• _About this exercise_: Only the lines below from the one containing "Where should I" through the one containing "1232x978 pixels." belong in the answer, repeated exactly and without pictures.

• _Supplied records_:
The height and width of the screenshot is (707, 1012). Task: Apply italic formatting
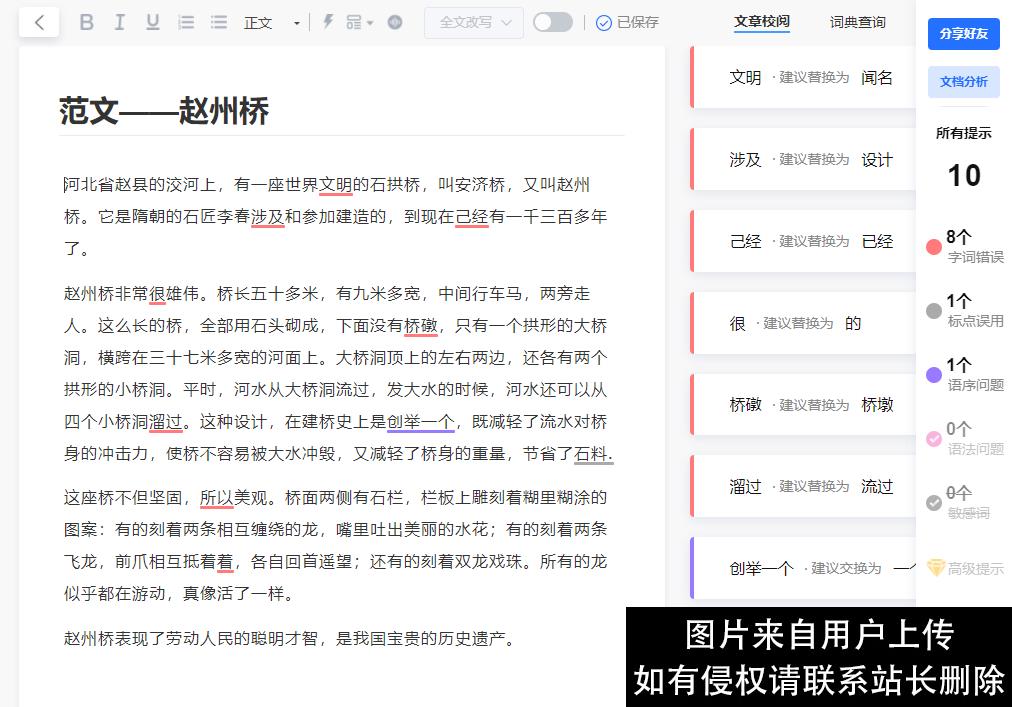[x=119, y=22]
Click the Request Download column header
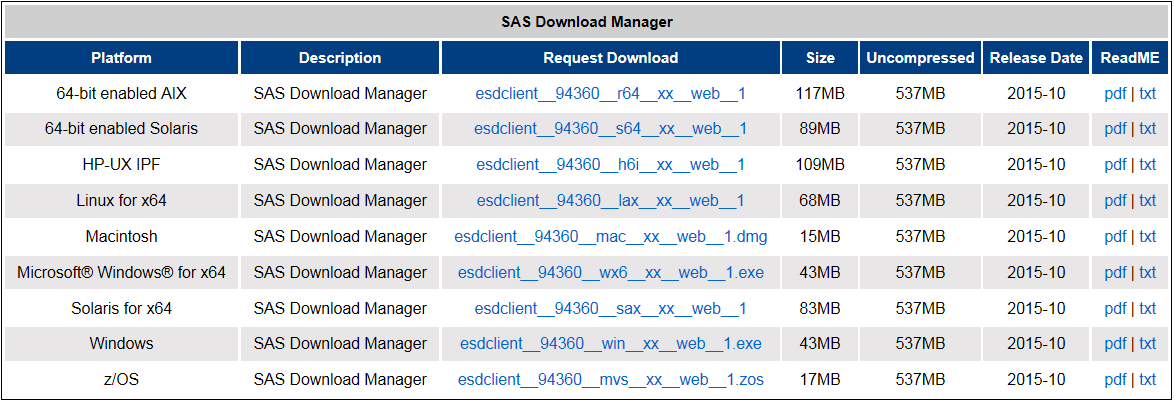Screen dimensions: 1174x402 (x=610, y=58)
...
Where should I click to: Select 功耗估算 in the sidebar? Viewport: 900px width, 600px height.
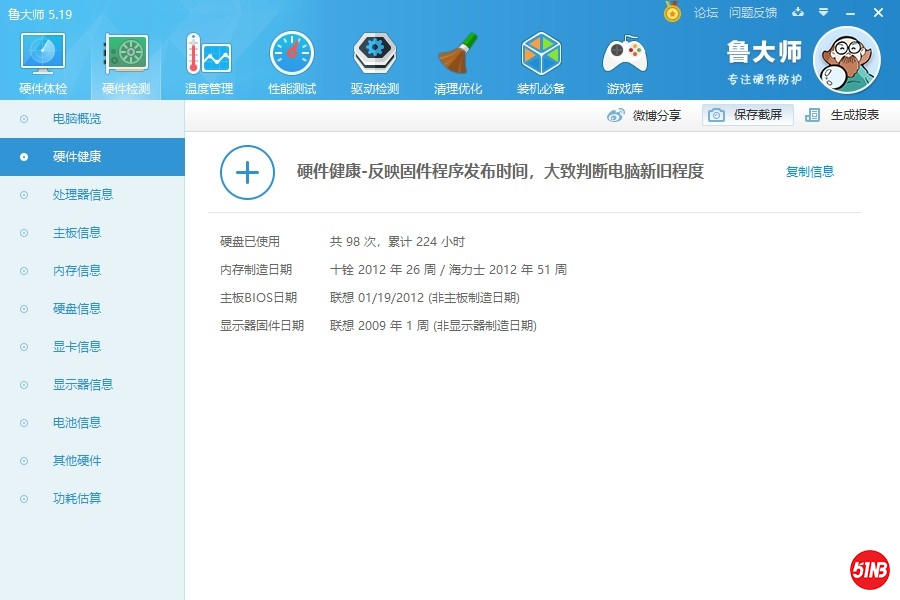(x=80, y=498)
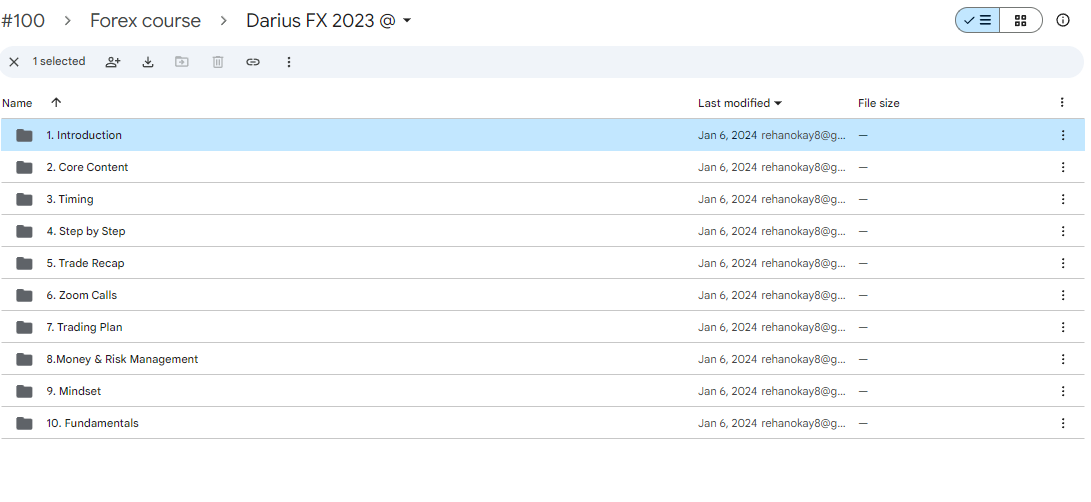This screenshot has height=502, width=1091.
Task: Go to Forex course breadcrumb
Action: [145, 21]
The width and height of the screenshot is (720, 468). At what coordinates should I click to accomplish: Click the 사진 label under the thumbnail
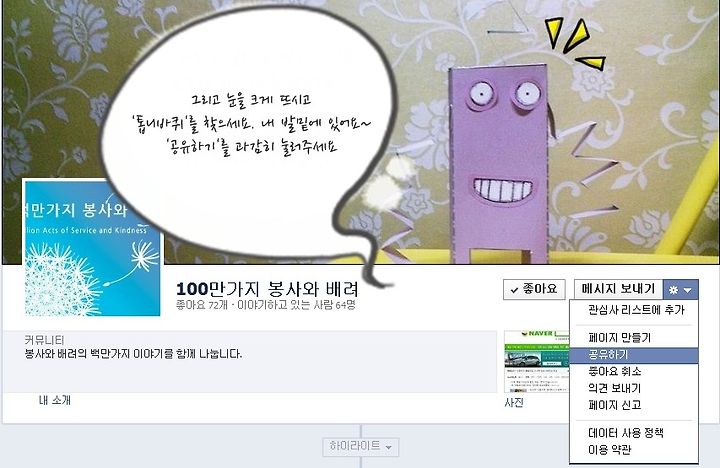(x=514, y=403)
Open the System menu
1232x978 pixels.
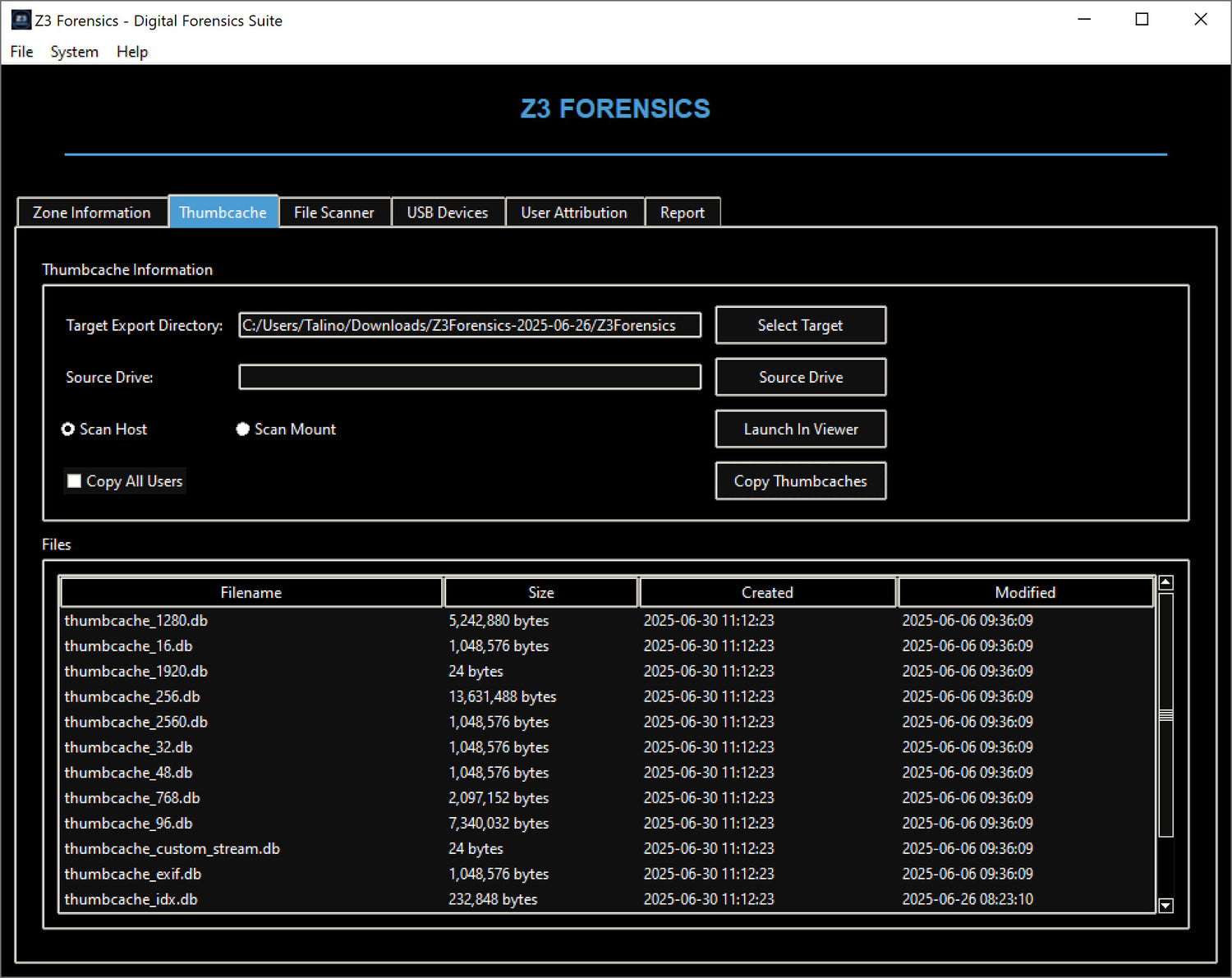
* * *
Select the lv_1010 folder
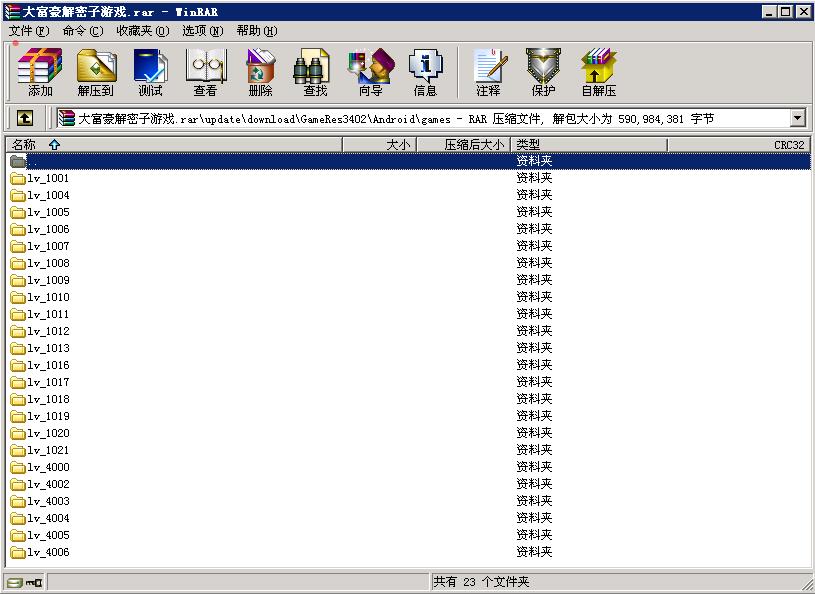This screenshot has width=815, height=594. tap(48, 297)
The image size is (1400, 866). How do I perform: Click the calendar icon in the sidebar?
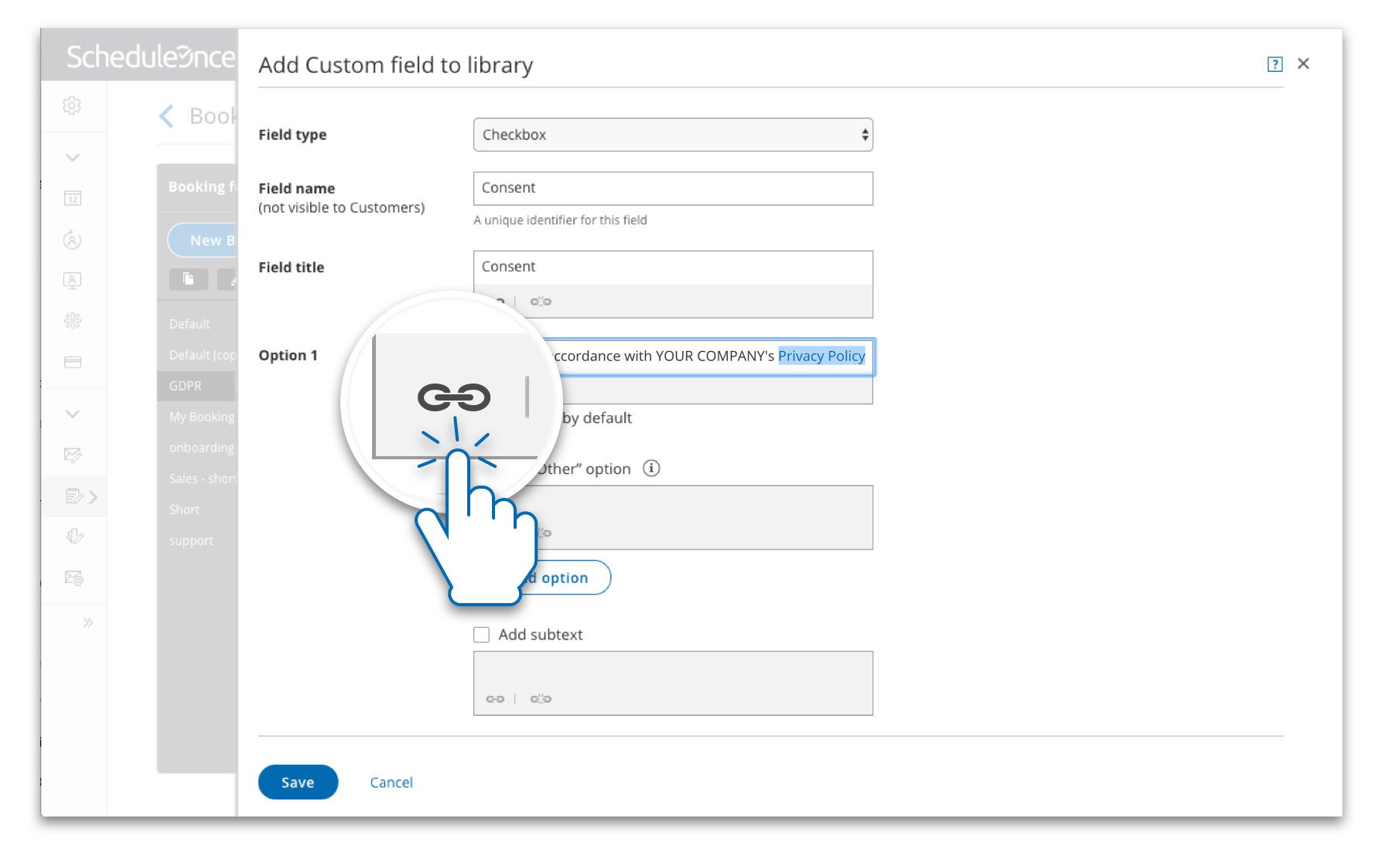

• _Task response_:
Where should I click to: Select 功耗估算 in the sidebar? Viewport: 900px width, 600px height.
(x=80, y=498)
This screenshot has height=502, width=1091.
Task: Go to Forex course breadcrumb
Action: [145, 21]
The width and height of the screenshot is (720, 468). At what coordinates should I click to accomplish: Click the 사진 label under the thumbnail
(x=514, y=403)
Open the System menu
1232x978 pixels.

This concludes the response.